Dynamic Data Allocation Policy for Static Usage to optimize the Performance of Multi-Core Systems

Submit New Article

Last Modified On :   June 15, 2009 9:01 AM PDT
Rate
 


Dynamic Data Allocation Policy for Static Usage to optimize the Performance of Multi-Core Systems

Research Area: Performance Analysis of Multicore Systems

Authors: Mr. Sridutt, 6th Semester, Dept of Computer Science & Engineering & Mr. Shrisha , 6th Semester,  Dept of Electronics & Communication.

Faculty mentor: Prof. Santosh .L. Deshpande, Dept. of Computer Science & Engineering.

Name of the Institution: S.D.M College of Engineering & Technology, Dharwad, Karnataka, India

Abstract: Speed of processors today has reached an inflection point amidst the advancements in the technologies of Multi-core Processors. The short fall is because of 3 major setbacks being latencies and pitfalls in the Bus Control Algorithms, Cache management Algorithms and the more cumbersome of all and also the most important the Replication Policies/Strategies.

 

A Replication Policy is strongly influenced by the number of Read (RO) hits and the Read-Write (RW) hits encountered by cache memories (L1 & L2) which service various parallel threads of a Multi-core Processor. In this paper the use of dynamic data replications for static usage is proposed.

 

Our model tries to decrease this latency by addressing the major setbacks in Replication Policies/Strategies.
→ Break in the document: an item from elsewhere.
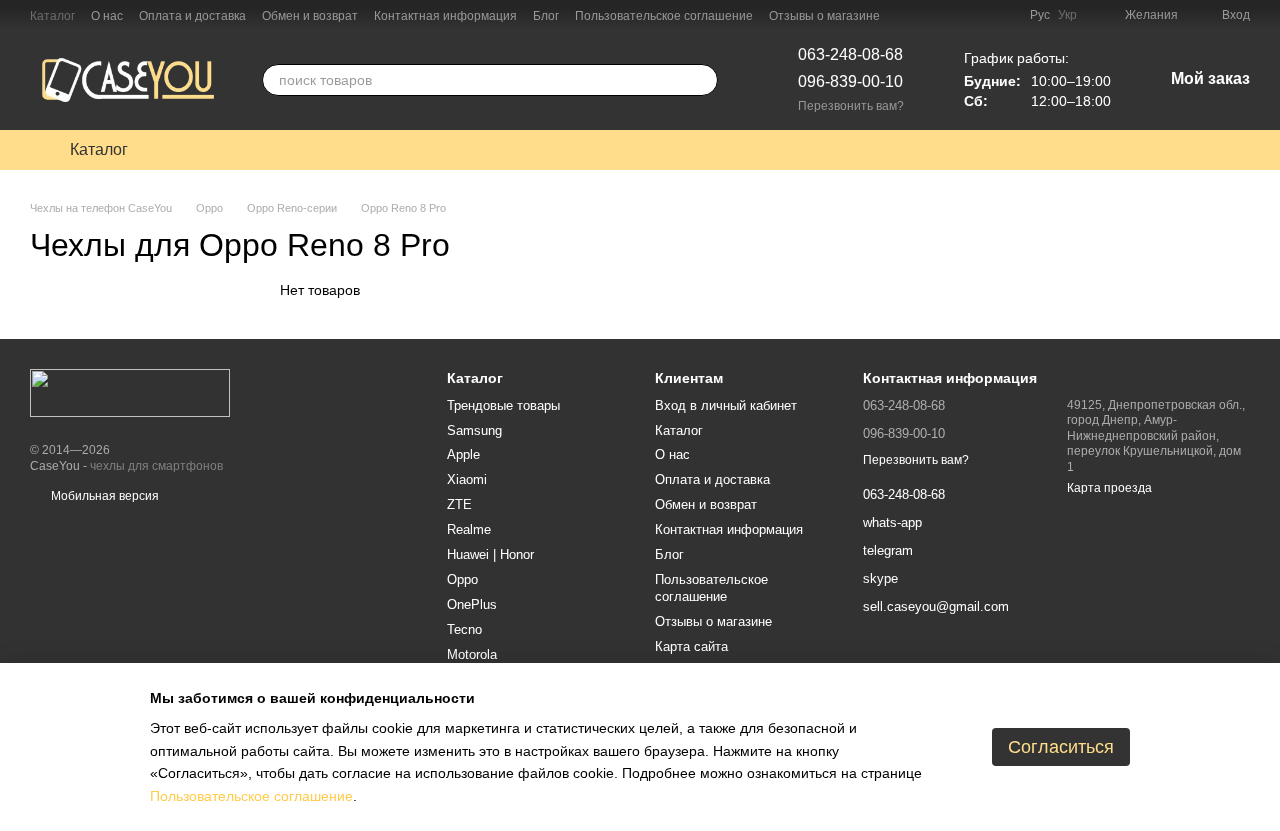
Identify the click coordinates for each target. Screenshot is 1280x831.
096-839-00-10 (850, 81)
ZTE (459, 504)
The Replication policy presented takes into consideration 3 major parameters: Percentage of L1 & L2 cache shares, replacement preferences among the caches and finally the optimal solution for the shared variable(RW) allocations.

 

The current cache replacement algorithms that are followed are like the  LRU, MRU etc with an overall time complexity of more than n and so is the case with bus control algorithms. And that is why a policy to decide the cache management is used. A policy does not have a mathematical proof like the algorithms but decides based on the data and statistics available to the dispatcher (controller) and thus the worst case complexity is always linear and equal to n that leads to a considerable improvement in efficiency.

Background: The theoretical peak performance of a system (the product of floating-point operations per clock period, the clock rate, and the number of CPUs) provides only a rough indication as to what performance can be obtained on real-world scientific application programs.

 

To better exploit the reconfigurable hardware devices that are coming to market, a number of technologies are developed to handle billions of transistors available in these new chips. A key idea in these technologies is decoupling the communication from computation. This decoupling allows the IP cores (the computation part) and the inter-connect (the communication part) to be design separately.

 

Problem with shared memory concept is the communication, Communicating data needs to do a lot of computation before it pays off

 

•l  Infiniband needs ≈10ms to set up communication.

•l  2GHz CPU needs 0.5ns to perform one floating point operation (Flop).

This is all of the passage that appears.